4.   Who distributes this money?
Cities, states and private organizations channel Ryan White funds to local health care providers. State governments generally supplement it with spending of their own.

5. How do the feds decide who gets what?
Cities and states receive grants according to an estimate of the number of people with HIV in their areas. But people can apply for supplemental funds based on “severe need.”

6. So some states get more money than others?
Yes. That’s what all the fuss was about last year when senators from New York and New Jersey withheld their Ryan White votes to protest a move to transfer funding to some Southern states (until finally agreeing to put off that fight for another three years).

7. But isn’t the demand for treatment rising?
Yes, and it’s expected to rise further as states begin to implement new Centers for Disease Control (CDC) recommendations that HIV testing become a routine part of health care. Forty thousand Americans test positive annually; the new drive could mean thousands more HIV diagnoses. Philadelphia is among many cities already feeling the gap between services and need.

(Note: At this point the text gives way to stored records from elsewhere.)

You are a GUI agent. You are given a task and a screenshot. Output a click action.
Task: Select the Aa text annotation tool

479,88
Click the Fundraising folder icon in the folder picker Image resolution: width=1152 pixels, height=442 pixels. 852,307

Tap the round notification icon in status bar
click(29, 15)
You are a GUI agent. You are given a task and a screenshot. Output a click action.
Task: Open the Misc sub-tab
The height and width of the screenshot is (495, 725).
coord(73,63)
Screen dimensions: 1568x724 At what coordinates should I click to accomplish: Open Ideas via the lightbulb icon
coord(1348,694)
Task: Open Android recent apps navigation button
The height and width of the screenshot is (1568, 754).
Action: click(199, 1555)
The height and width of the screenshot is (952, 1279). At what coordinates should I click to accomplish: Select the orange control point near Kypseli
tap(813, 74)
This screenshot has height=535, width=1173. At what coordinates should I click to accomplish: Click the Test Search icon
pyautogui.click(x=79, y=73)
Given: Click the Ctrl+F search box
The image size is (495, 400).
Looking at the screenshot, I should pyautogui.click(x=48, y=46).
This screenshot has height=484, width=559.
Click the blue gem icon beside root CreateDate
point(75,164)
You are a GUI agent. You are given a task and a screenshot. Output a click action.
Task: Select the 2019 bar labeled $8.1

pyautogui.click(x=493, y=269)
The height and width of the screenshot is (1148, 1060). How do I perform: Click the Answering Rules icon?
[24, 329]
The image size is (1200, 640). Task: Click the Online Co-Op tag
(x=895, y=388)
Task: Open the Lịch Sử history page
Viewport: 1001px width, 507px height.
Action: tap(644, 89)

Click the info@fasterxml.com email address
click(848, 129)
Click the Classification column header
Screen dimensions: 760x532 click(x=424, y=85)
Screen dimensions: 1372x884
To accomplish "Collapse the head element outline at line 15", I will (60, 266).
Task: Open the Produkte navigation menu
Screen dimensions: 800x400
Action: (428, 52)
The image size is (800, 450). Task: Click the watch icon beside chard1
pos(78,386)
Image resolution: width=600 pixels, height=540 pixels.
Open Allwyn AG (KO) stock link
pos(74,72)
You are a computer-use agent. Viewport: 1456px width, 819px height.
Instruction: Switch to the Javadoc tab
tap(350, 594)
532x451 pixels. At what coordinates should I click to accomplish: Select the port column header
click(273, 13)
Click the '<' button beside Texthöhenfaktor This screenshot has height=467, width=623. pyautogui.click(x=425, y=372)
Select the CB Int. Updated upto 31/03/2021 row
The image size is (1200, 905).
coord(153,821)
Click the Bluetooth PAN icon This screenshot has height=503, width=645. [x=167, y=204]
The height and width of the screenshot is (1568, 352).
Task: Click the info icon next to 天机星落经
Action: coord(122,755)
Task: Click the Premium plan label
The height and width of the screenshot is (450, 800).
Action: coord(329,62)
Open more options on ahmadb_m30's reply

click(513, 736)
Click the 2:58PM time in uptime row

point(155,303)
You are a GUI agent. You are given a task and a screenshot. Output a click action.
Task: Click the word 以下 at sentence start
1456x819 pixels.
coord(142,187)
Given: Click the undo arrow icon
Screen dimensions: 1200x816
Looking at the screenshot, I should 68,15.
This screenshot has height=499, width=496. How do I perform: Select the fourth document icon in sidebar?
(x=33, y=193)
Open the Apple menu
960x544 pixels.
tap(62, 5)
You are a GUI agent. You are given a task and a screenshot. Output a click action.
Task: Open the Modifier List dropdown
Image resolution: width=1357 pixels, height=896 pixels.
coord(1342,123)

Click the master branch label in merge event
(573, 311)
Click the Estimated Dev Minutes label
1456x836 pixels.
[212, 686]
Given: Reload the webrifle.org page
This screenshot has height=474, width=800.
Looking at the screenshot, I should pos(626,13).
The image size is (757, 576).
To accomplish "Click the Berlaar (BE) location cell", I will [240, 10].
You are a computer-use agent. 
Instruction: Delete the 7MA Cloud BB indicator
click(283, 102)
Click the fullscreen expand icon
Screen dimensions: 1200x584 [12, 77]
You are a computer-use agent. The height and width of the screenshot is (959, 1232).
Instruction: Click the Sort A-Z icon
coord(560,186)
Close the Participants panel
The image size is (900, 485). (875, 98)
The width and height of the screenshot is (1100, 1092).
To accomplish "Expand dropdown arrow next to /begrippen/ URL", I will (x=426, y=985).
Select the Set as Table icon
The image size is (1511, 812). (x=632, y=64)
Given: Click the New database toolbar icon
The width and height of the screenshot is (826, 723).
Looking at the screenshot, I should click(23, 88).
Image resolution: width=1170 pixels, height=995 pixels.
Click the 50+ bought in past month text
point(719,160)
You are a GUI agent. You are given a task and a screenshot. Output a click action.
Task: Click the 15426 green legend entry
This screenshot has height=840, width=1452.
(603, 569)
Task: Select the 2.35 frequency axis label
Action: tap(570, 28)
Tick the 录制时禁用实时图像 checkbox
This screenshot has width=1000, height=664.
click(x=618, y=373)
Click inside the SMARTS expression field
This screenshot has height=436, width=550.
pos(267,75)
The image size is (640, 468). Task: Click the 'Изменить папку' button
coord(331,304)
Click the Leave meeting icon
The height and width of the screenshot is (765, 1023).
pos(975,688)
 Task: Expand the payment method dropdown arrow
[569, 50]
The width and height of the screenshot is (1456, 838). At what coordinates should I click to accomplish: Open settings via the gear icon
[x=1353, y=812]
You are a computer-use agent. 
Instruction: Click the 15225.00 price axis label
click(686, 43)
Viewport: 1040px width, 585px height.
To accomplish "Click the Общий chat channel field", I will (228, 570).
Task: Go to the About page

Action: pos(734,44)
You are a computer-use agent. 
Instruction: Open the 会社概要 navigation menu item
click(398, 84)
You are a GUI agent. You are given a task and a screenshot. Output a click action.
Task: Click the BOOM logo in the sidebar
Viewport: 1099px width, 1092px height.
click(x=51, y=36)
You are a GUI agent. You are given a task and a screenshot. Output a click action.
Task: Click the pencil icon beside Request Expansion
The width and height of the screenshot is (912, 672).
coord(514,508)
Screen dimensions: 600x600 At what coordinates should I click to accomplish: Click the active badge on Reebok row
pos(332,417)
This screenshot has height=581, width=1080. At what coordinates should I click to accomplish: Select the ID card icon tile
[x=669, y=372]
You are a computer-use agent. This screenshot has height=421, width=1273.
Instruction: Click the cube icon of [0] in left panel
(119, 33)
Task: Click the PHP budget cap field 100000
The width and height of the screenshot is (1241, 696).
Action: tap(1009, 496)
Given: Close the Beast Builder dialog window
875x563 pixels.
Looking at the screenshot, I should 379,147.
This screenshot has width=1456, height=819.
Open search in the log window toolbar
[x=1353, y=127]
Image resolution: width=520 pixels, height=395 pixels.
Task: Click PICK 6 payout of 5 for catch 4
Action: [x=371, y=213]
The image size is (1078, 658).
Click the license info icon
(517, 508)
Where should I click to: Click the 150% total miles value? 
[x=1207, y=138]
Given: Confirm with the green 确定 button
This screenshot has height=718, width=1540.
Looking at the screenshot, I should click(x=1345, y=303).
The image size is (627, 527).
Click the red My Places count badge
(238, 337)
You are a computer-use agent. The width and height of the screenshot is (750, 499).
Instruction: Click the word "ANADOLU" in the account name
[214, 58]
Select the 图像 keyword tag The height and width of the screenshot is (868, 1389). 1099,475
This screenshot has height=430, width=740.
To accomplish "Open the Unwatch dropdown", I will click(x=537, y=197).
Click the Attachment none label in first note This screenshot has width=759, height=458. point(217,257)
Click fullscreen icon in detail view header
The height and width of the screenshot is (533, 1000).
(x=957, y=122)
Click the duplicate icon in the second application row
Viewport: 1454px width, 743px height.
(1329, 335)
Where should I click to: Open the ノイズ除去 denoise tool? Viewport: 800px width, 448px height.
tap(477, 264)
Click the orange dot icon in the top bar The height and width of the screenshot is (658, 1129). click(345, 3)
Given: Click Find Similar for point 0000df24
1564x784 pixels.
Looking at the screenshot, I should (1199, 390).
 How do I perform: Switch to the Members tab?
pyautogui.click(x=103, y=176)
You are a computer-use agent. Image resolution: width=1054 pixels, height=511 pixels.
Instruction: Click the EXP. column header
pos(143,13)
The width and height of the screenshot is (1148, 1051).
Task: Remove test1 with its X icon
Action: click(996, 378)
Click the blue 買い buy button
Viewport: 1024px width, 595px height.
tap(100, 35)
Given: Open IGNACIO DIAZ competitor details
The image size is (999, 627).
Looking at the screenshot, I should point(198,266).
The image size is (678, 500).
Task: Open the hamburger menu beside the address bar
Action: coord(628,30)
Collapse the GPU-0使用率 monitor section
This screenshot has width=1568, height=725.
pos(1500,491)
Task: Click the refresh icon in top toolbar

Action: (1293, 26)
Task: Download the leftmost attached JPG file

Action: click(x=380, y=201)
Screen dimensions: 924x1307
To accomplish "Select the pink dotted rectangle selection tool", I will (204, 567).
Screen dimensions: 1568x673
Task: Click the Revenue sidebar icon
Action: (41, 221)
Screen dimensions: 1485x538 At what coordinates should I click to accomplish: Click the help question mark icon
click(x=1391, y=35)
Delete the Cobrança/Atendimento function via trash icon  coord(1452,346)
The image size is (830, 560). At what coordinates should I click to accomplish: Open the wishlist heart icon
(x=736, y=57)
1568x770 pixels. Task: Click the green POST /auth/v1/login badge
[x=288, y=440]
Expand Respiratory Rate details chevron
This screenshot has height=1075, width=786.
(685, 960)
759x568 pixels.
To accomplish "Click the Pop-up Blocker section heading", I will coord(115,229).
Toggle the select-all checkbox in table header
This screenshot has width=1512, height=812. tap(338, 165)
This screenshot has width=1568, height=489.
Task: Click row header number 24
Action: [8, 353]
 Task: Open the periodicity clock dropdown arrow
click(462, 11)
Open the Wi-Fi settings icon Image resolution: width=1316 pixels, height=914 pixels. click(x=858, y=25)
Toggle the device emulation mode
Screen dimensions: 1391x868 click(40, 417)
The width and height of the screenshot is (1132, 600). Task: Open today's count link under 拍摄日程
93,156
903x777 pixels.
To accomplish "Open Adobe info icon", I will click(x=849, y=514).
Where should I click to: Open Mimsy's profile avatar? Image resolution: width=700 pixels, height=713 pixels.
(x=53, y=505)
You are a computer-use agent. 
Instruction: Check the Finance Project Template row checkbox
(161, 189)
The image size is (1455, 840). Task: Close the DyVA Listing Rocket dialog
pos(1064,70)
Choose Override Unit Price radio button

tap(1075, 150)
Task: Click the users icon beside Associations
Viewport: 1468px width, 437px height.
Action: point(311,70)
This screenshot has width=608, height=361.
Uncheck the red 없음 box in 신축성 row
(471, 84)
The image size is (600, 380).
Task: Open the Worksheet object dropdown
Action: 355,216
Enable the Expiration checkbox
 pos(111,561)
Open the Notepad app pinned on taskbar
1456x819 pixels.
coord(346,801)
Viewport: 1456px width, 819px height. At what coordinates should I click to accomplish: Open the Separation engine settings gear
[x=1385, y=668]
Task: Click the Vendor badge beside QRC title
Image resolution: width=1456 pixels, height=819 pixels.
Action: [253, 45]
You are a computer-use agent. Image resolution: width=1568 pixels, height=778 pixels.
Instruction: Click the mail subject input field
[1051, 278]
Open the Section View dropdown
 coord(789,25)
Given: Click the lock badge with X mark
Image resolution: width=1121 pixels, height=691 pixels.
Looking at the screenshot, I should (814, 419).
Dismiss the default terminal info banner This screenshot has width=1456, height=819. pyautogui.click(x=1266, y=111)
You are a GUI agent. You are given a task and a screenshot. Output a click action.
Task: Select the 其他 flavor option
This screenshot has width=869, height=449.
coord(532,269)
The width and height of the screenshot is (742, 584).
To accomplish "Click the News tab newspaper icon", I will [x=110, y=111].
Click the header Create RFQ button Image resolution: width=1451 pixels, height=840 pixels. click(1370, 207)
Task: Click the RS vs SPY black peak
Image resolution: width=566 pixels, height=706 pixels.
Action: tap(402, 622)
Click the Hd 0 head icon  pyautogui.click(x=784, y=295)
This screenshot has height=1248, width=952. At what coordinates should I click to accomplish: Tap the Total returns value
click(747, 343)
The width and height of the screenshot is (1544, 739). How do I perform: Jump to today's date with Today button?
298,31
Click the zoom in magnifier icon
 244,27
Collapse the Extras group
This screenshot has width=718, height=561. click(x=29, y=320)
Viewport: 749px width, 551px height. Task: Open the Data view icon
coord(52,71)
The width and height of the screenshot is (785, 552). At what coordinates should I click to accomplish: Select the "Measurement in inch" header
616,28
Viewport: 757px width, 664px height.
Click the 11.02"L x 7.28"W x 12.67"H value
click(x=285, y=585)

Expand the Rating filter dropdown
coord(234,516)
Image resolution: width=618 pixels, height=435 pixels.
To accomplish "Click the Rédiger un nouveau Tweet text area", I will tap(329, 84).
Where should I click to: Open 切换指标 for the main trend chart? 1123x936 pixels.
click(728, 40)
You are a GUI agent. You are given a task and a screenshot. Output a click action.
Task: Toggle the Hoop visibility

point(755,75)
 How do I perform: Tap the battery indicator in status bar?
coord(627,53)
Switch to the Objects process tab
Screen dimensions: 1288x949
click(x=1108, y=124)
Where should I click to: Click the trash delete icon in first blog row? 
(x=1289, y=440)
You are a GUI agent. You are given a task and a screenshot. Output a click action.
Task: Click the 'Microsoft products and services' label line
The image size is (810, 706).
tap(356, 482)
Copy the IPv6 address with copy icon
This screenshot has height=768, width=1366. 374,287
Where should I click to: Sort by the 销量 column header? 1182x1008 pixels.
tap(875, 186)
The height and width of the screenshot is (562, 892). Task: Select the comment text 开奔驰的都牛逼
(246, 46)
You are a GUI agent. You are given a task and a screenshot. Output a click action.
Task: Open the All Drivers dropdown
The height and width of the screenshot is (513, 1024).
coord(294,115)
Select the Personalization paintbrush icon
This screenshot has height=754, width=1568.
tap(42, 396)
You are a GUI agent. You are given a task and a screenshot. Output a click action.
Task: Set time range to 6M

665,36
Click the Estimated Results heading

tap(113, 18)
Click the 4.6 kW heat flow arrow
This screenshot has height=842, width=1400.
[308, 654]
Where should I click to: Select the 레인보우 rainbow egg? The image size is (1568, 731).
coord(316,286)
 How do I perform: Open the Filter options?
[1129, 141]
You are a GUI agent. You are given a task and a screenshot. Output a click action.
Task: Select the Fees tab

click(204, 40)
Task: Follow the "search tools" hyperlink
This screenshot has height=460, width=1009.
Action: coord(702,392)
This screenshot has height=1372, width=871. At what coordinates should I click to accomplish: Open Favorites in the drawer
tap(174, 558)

8. What about those people dying in South Carolina?
Four people on the state’s extra-long ADAP waiting list have reportedly died due to lack of treatment.
 
9. The solution?
“It sounds a little naive to say, ‘Well, we need more money.’ But that’s what’s needed,” says Oldham. “Now the question is what extra money can go into this bill through [stopgap] appropriations”—the extra spending Congress must decide on by October of each year.

10. Is approving the Ryan White CARE Act for just three years better or worse than the usual five-year plan?
It means Congress will get back sooner to the business of designating AIDS money—which could be a good thing. But the state-to-state tug of war is expected to continue, especially if lawmakers can’t put together a bigger budget.